Other partners include the ETSU math, epidemiology, graphic design and computer science programs; STREAMWORKS; Marine Advanced Technology in Education and “If I had a hammer.”
The ETSU Research Corporation, headed by Golden, will also be a partner. “We could focus on BioBuilder and the development of 21st century skills through the platform of synthetic biology. You can look at computational science with Northern Alabama. You can see the very practical applications that Streamworks has shown over the last couple of years can be done with students through robot drone leagues and MATE underwater robotics. To put this all together in one package is tremendous. To implement some of this requires a partner beyond those platforms, though, who can provide a centralized convening space for professional development, and the ETSU Research Foundation will play a role there,” Golden said. “BioBuilder, for instance, requires teachers to attain a certain level of proficiency. Heretofore, teachers had to travel to Cambridge, Mass., to attain that. Through the ETSU Research Foundation, northeast Tennessee teachers will be able to do that here in the region at ETSU’s Valleybrook facility.”
The Niswonger Foundation visited Cambridge in Dec. 2019 to learn more about synthetic biology and what BioBuilder was already doing with the teachers at DB. “That foundation is the regional leader in building a coalition that really has advanced interdisciplinary education opportunities for students there,” Kuldell said.
That coalition includes 19 public school system directors from across northeast Tennessee. “We have spent 20 years building collaboration,” Niswonger said. “We ask them to share educational best practices and they do. It’s amazing to see how closely they work together. We really are the envy of almost everyone because we get 19 directors of schools to collaborate on everything from calendars to curriculum.”
Added Dishner, “These school systems at a point had to decide that the whole really is greater than the part, so if we work together, we will all be better off. That’s why we’re running four federal grants right now. We couldn’t have done that without that spirit of cooperation.”

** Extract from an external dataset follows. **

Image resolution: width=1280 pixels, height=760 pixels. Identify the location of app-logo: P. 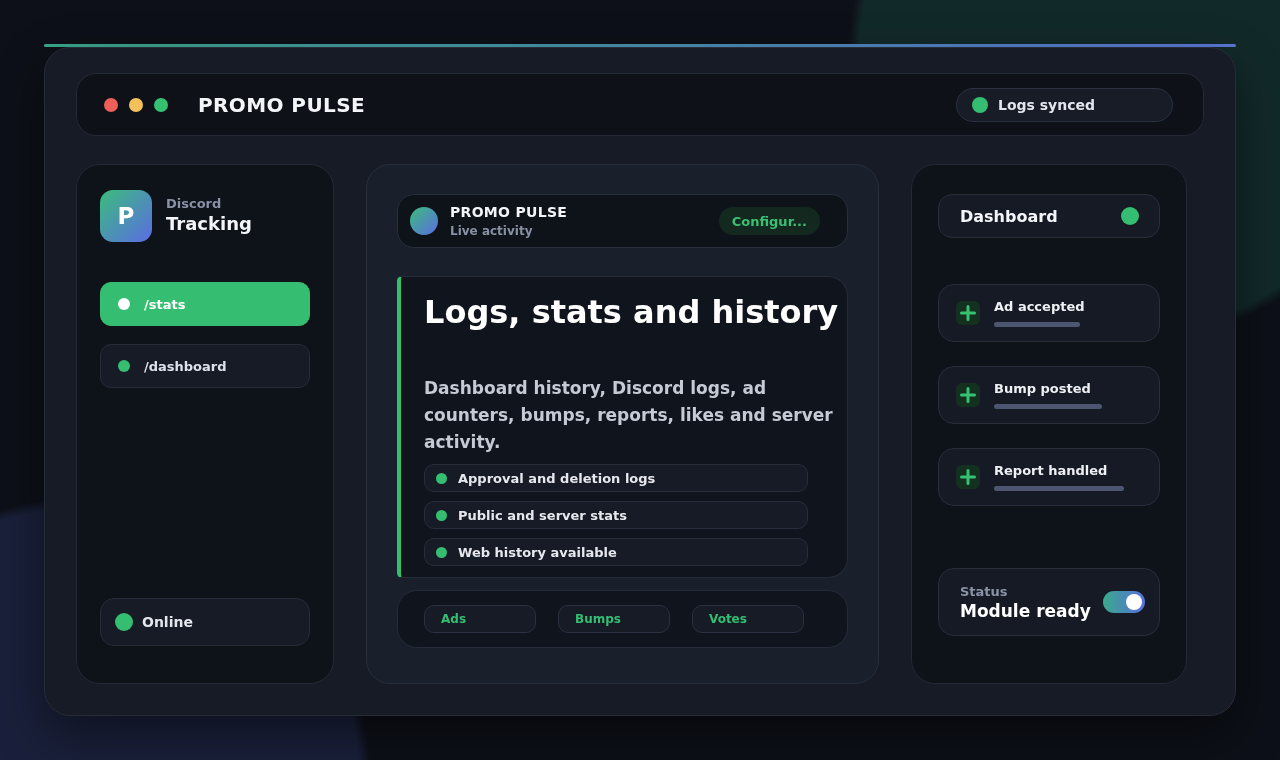
(126, 216).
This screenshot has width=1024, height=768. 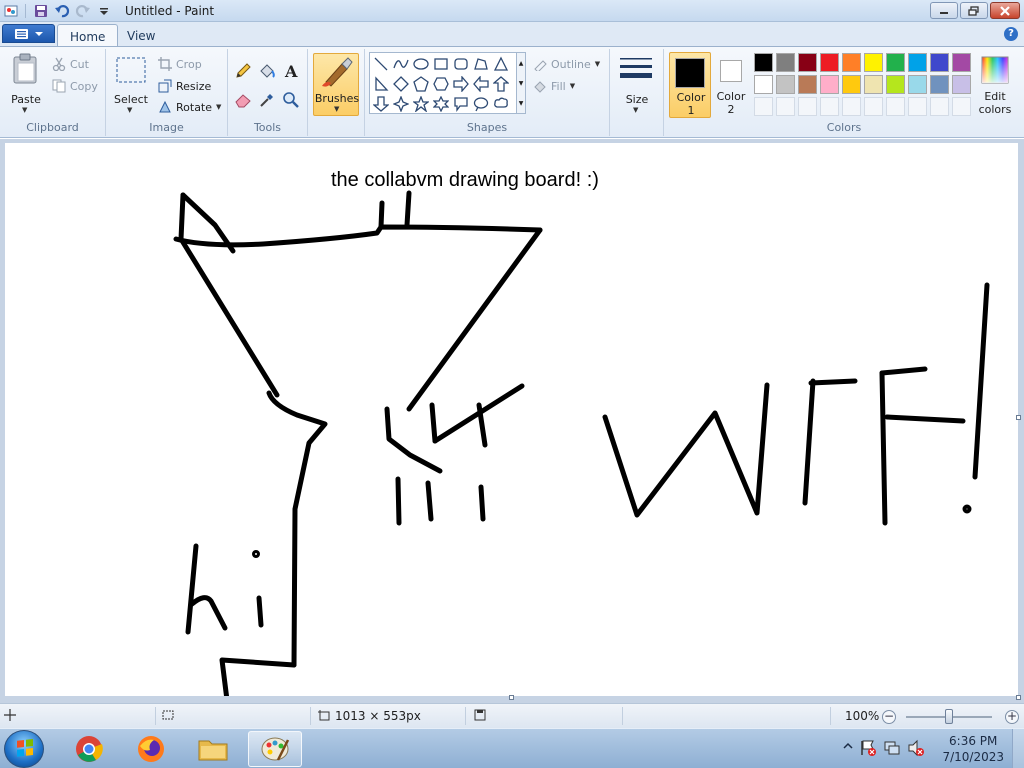 I want to click on text-tool: A, so click(x=291, y=71).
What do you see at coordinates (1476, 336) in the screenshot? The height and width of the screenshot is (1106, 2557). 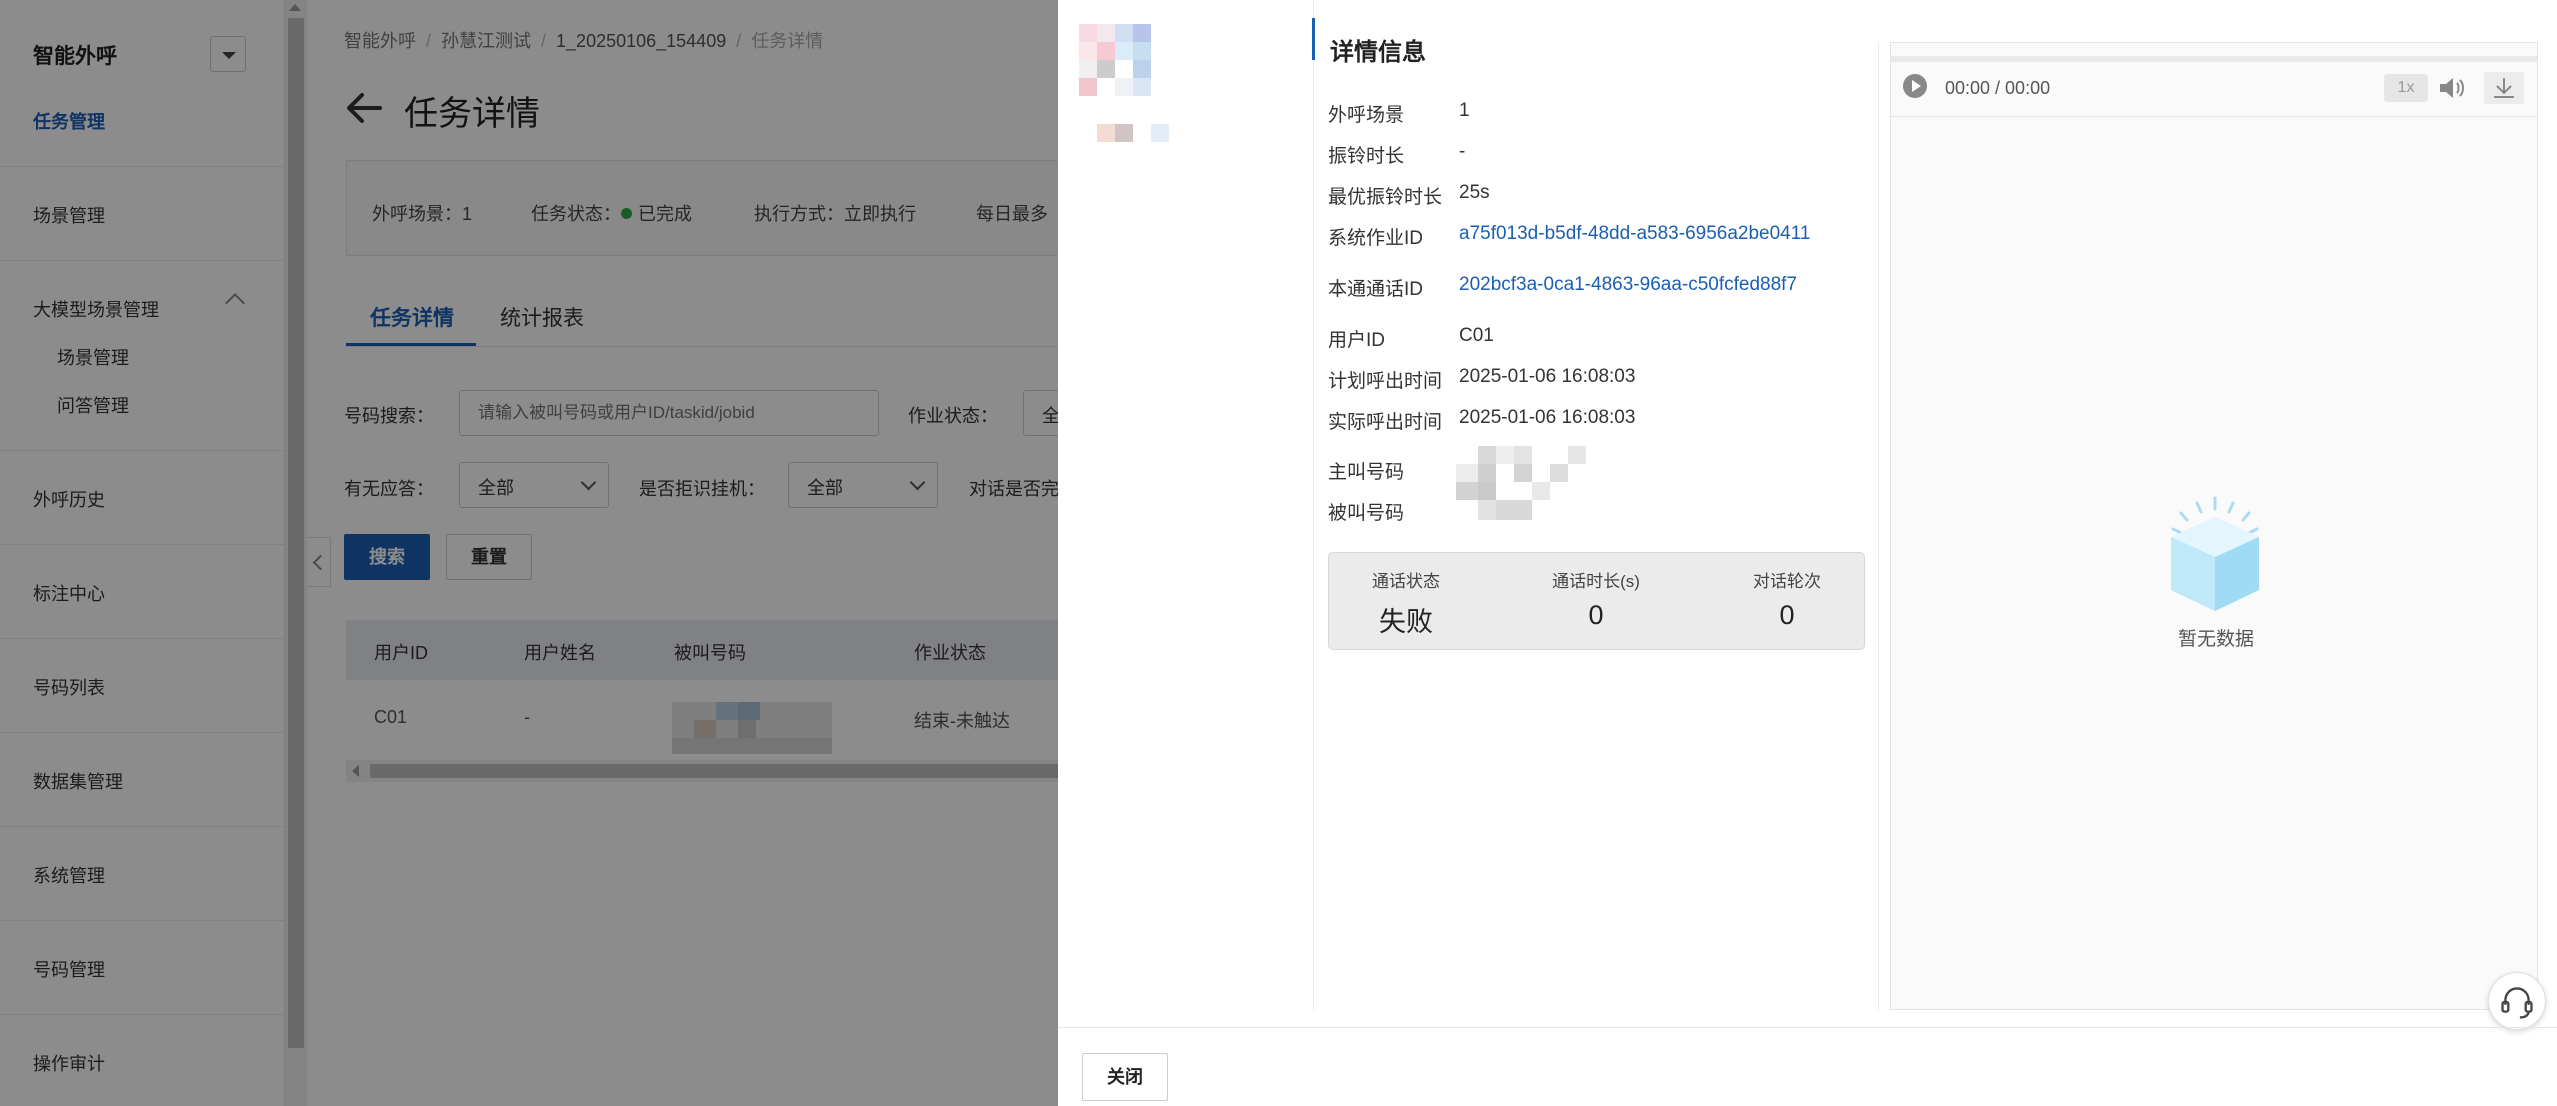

Kuldell said she has been impressed by the Niswonger Foundation’s desire to use programs like BioBuilder to create greater prosperity throughout northeast Tennessee. “There is a real appetite for being regional leaders,” she said. “There is a hope to develop a regional economic sector around this field of synthetic biology and we have expanded the BioBuilder community to now include higher ed including ETSU and the community colleges.
The partnership between the Niswonger Foundation and the ETSU Research Corporation in particular has the potential to create long-term benefits for the regional economy, Niswonger said. “As the (STEM LD) program matures, we’ll be able to bring some of those young people with these impressive skill sets into the ETSU Research Corporation to begin all sorts of entrepreneurial efforts in biotech, for instance, and bring that economic impact into the region.
“I’m looking at this 10 to 20 years down the line as a real game changer for Upper East Tennessee and southwest Virginia in the type of jobs that we’re able to offer and the type of business that we are able to attract,” Niswonger said.